::: EXCERPT :::

Adapted Cloud shaders


This page is really a good source for shader examples. I have adapted a couple of shaders at Hifi. But first, look at the picture please, which show, why I want only cloud shaders.

[PS: I did but then changed my mind later. The terrain slightly smaller than the buildable area, and penetrated by a plane with the same Ocean shader as the skybox.]

Now here the URLs to the adapted shaders:

I do not like really this shaders. Any problem have all. Most, the clouds are too big, or you see a significant curvature. But I do not know GLSL, perhaps you can improve the adaption.

I think it would be better, if iChannel0/1 would be supports, and so you would can use images as noise source. Corresponding shaders on “shadertoy” looked interesting.

How do shaders like 'Ocean Skybox' work?

I’m the co-manager of the domain “Music” and on behalf of @KevinMThomas I should ask you how the workflow of downloading and converting the skyboxes from shaderthoys to hifi is.
Kevin and his team, consisting of Kevin and his 3 minions, tried to download a skybox from shadertoy the whole afternoon.


Sea/Water rendering

@Konstantin (look to cloudy_sunset.fs ;-))

::: GIVEN DATA :::

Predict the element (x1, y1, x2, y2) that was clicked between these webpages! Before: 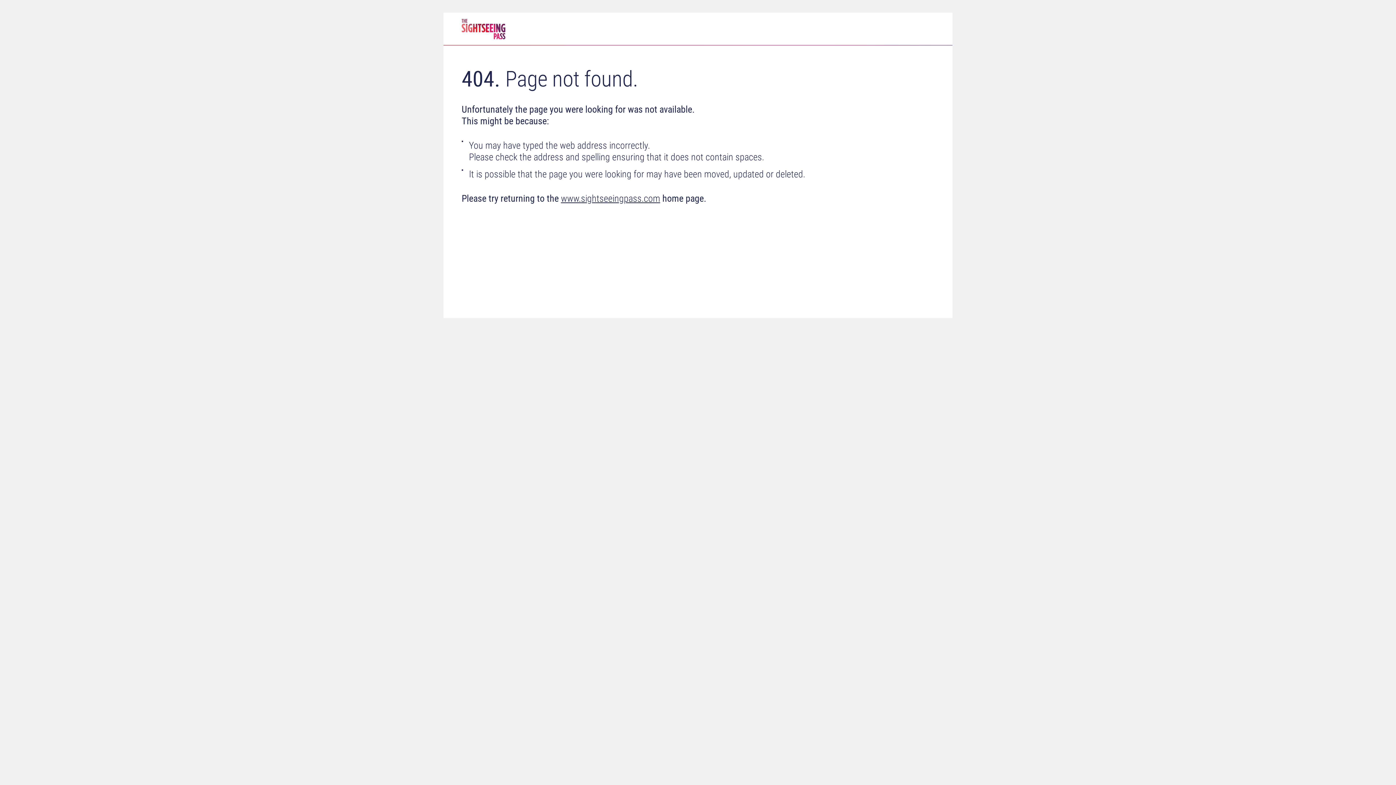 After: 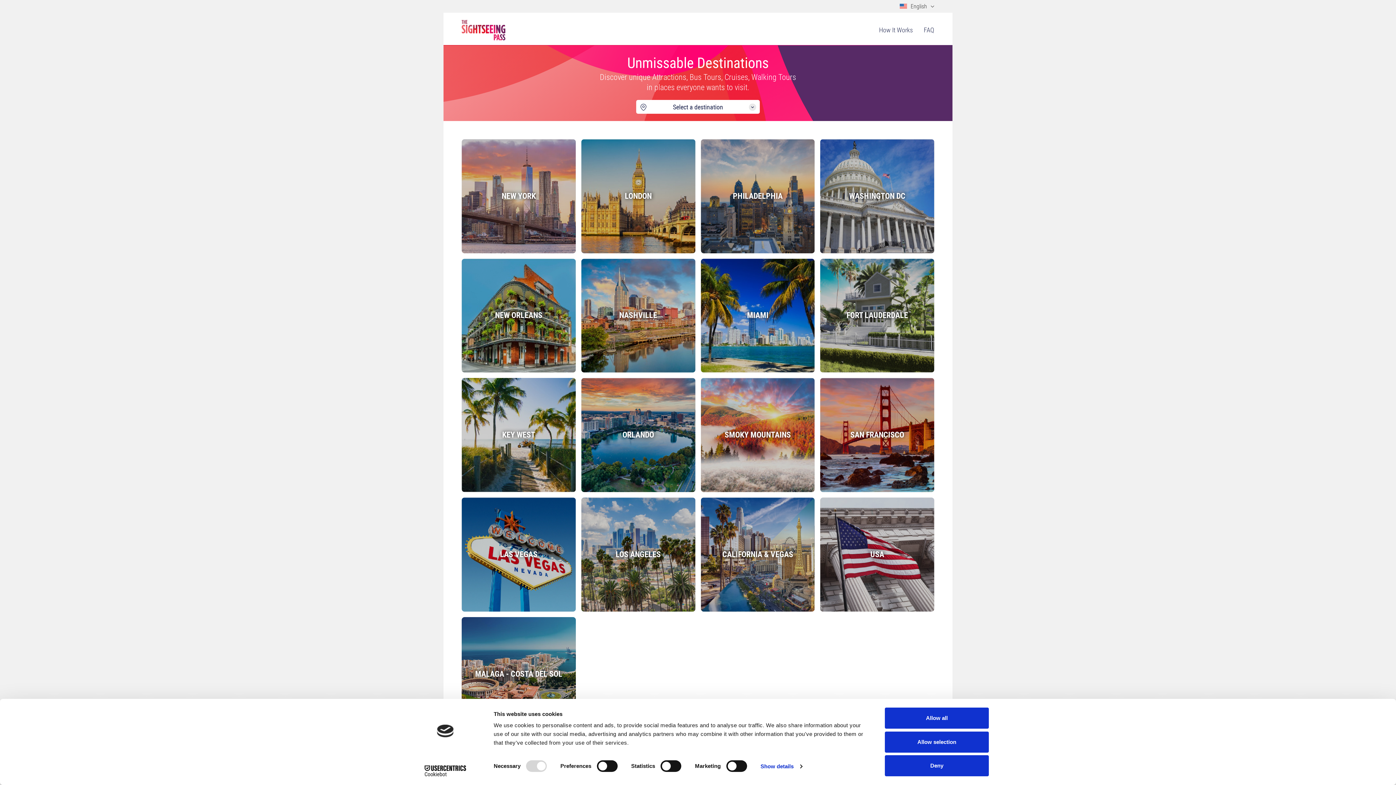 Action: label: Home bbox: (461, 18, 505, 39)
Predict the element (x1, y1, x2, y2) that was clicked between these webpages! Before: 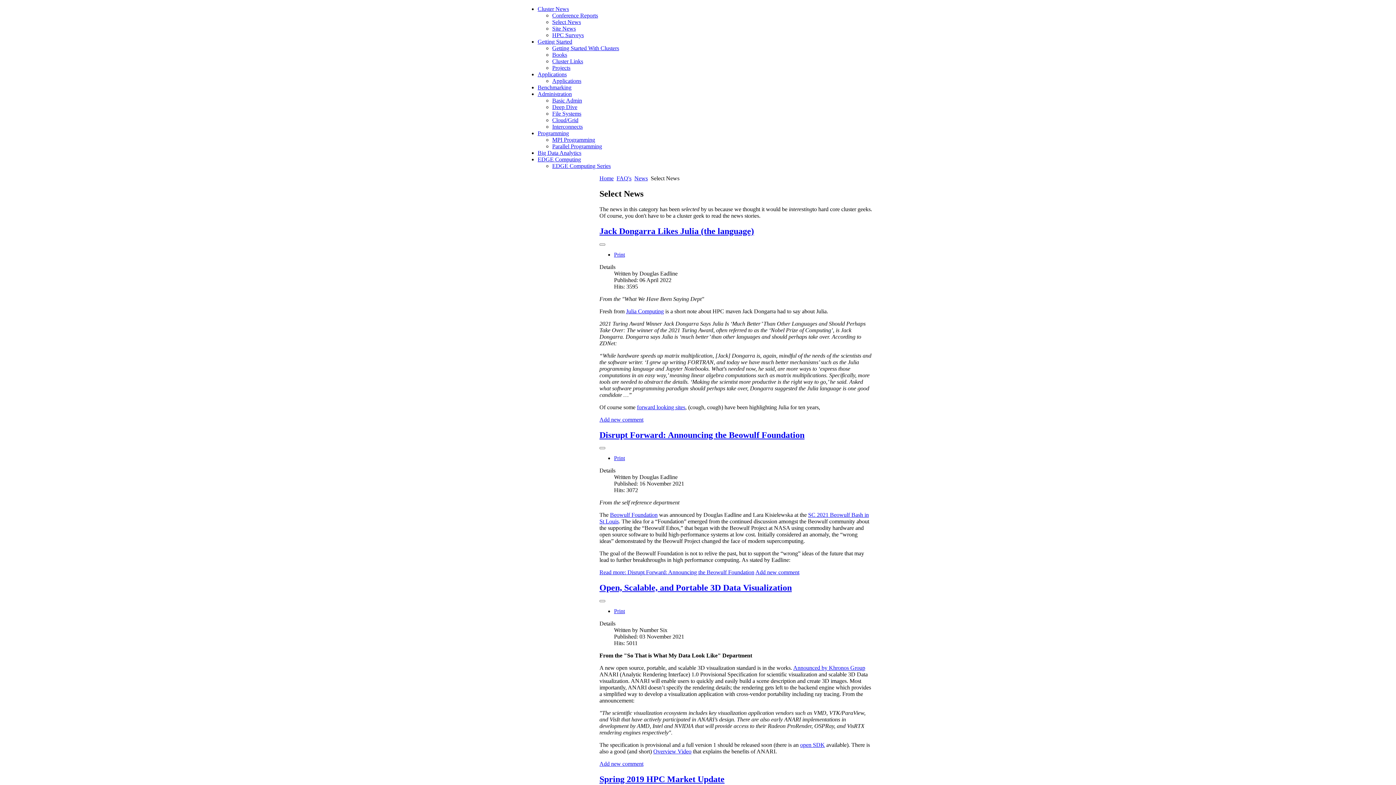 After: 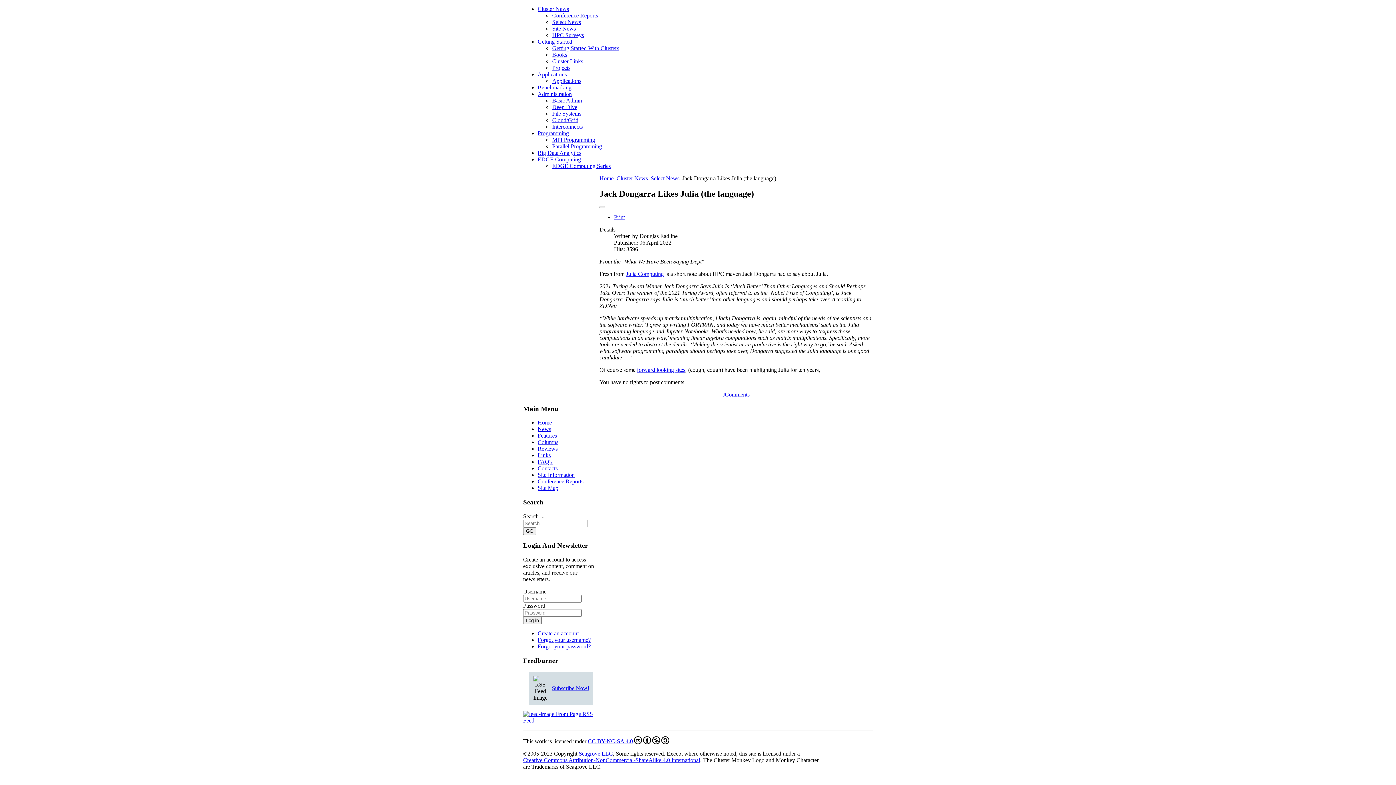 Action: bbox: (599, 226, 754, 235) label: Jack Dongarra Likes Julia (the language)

:::

YOUR OBJECTIVE - In the cloud shaders thread, what problems does the poster name as the most common ones in the adapted shaders? The material comes from a separate source.

SOLUTION TO THE PROBLEM - The clouds are too big, or a significant curvature is visible.